I defer to @ChAoSUnItY for confirmation.
@lorettayao You can reply to or chat with @cubic-dev-ai so the AI bot can learn from your feedback and provide smarter code reviews over time.
The CI error is caused by IR regression test, if you happened to have this test failed, you can execute make update-snapshots to update the IR snapshots, then push the updated snapshots so that the test would proceed.
The CI error is caused by IR regression test, if you happened to have this test failed, you can execute
make update-snapshotsto update the IR snapshots, then push the updated snapshots so that the test would proceed.
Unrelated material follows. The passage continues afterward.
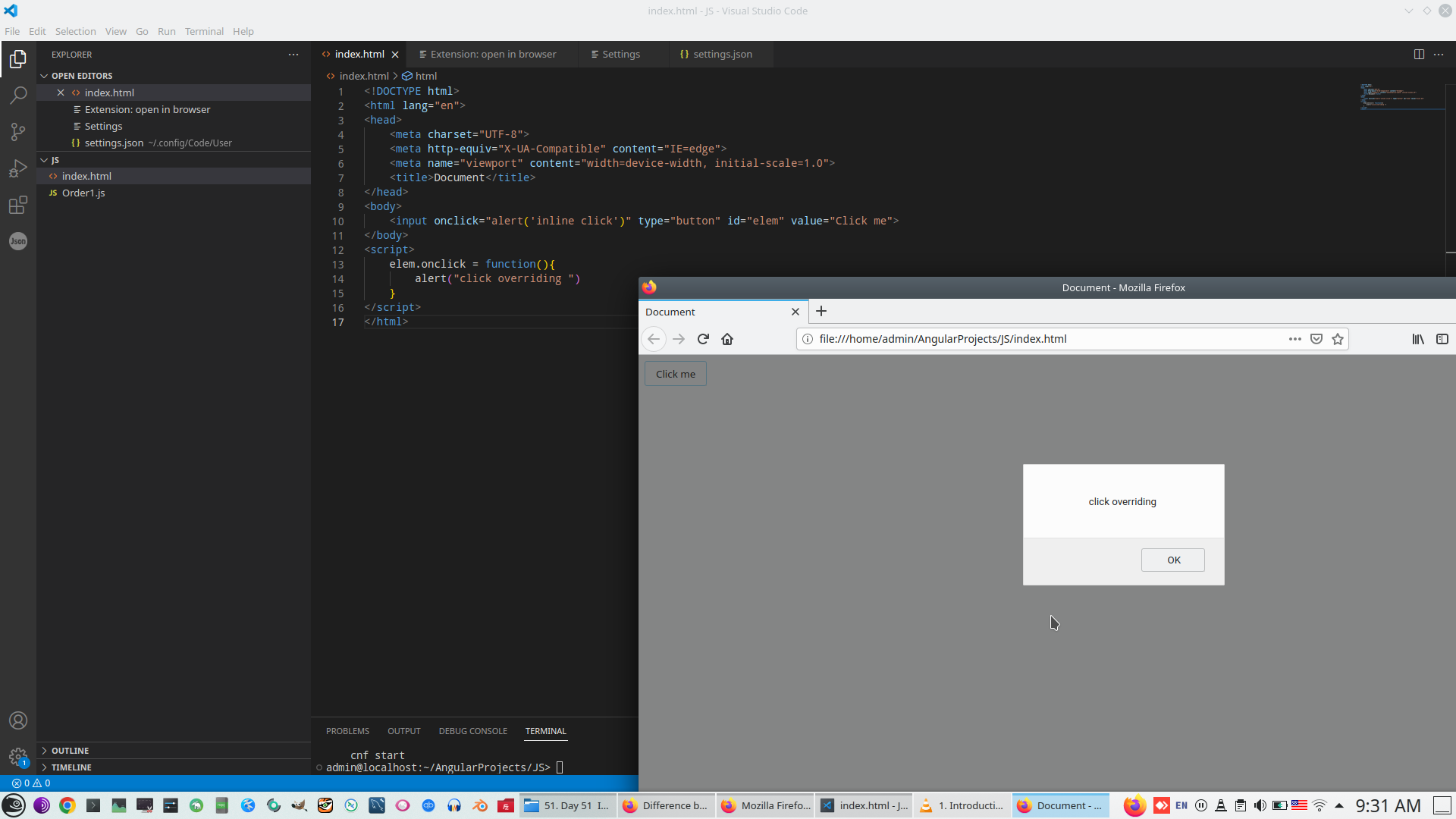Collapse the OPEN EDITORS section
The image size is (1456, 819).
click(82, 76)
@ChAoSUnItY When i update-snapshots, there are only the fib-riscv.json & hello-riscv.json been updated, is that normal? I wonder if the CI fail is because I did not update fib-arm.json and hello-arm.json.
there are only the fib-riscv.json & hello-riscv.json been updated, is that normal?
Sometimes some changes only affect certain backend, which is normal. If you're not sure if this is correct, you can perform make check-snapshots to see the result first on local machine, if it succeeds, then it should be correct on CI, too.
@jserv I have rebased to master, and I saw my branch is up to date with 'origin/master'. I am confused if the conflict is because of the rebase issue.
I guess your origin points to your own repository on github instead of the upstream repository under sysprog21?
I guess your origin points to your own repository on github instead of the upstream repository under sysprog21?
yes! Thank you for pointing out!
@lorettayao, note that the commit message body should be wrapped at 72 characters.